▶ [DATA PROVIDED]
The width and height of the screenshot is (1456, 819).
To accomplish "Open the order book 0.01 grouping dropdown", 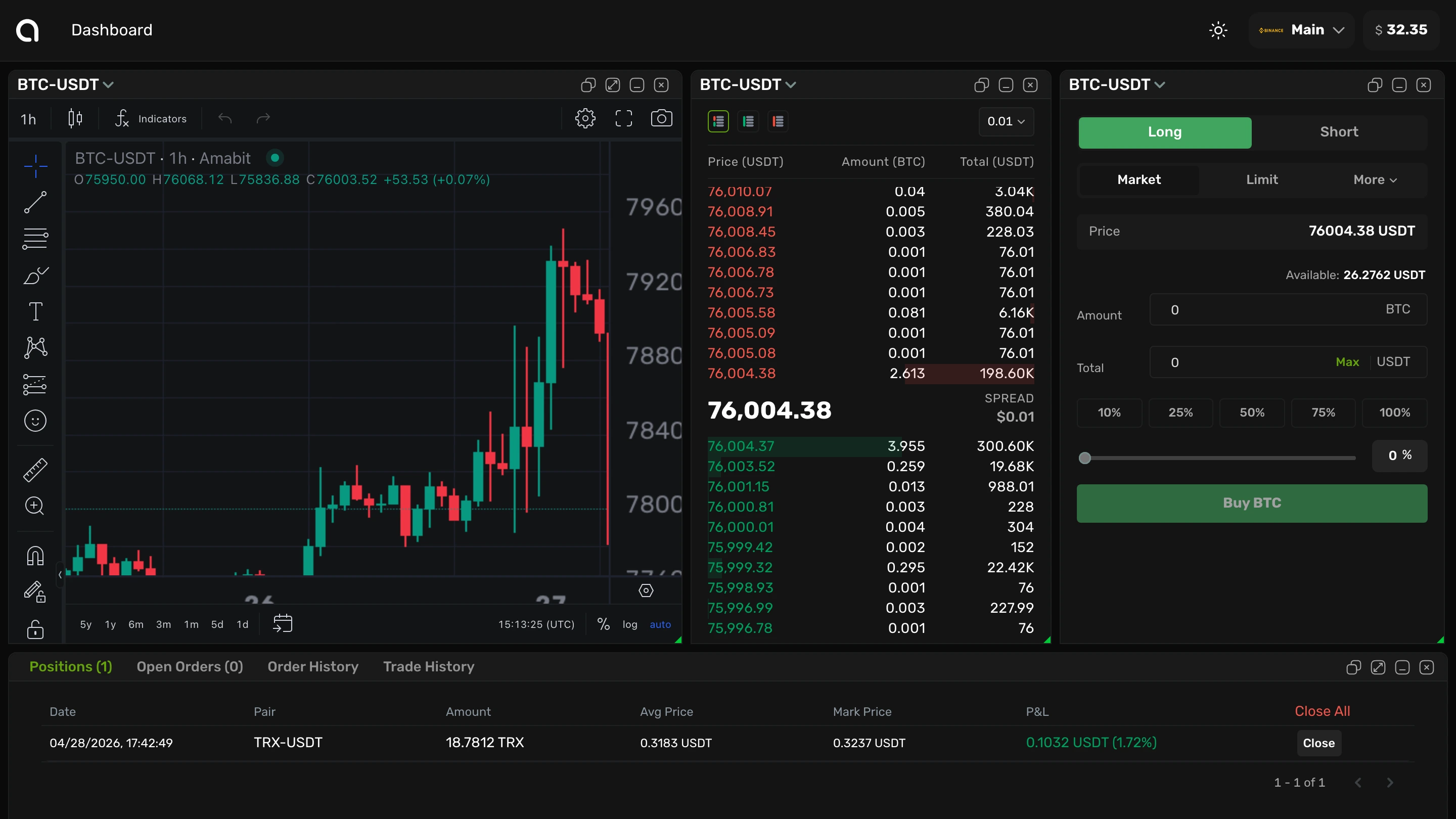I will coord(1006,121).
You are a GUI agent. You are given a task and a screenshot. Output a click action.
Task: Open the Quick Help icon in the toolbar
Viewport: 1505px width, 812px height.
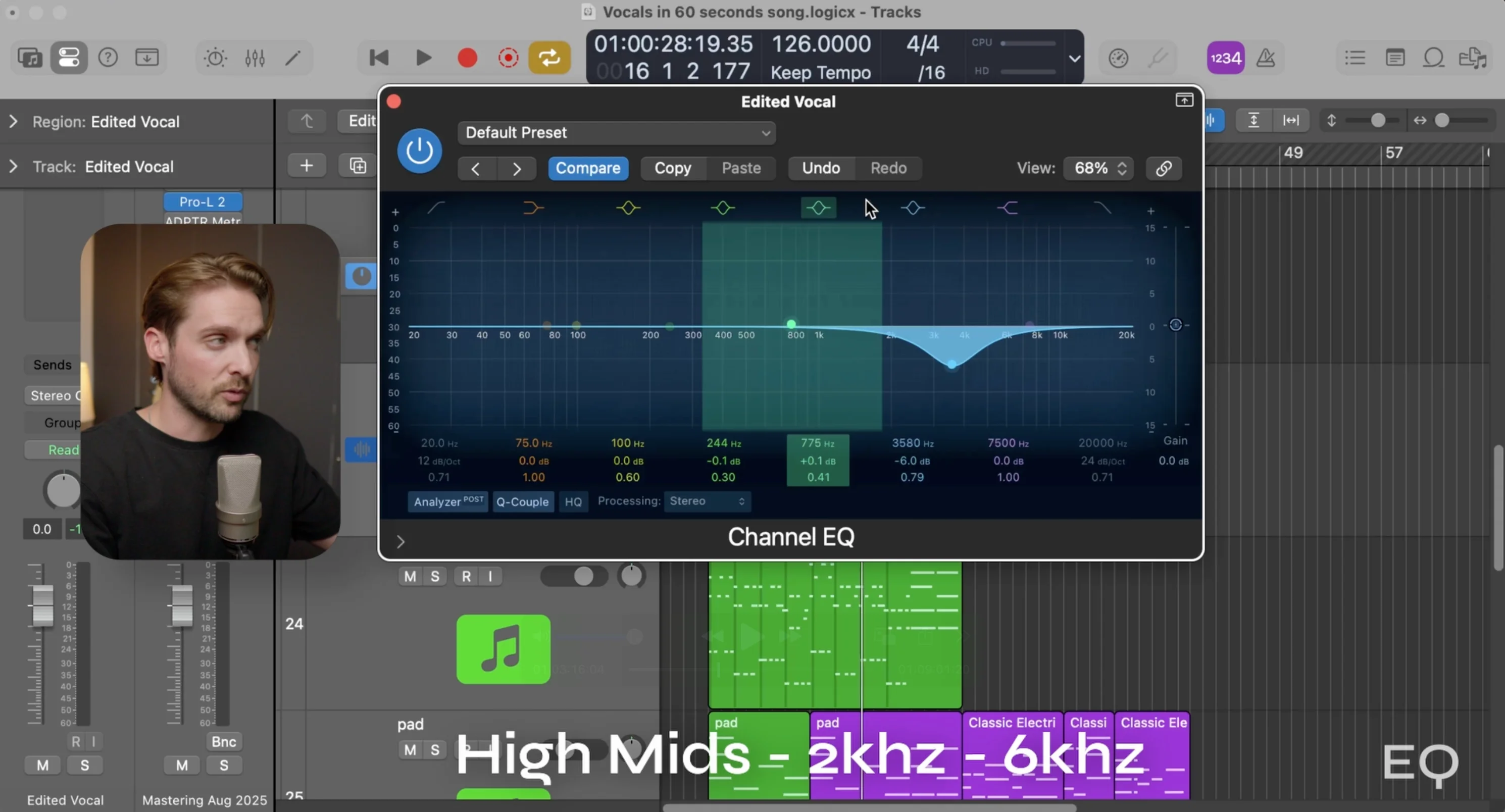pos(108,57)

▶ [YOUR TASK] Using the records above, gather all lines where the string "screenshot" is present.

▶ [SOLUTION FOR THIS PROBLEM]
The width and height of the screenshot is (1456, 819).
You are a GUI agent. You are given a task and a screenshot. Output a click action.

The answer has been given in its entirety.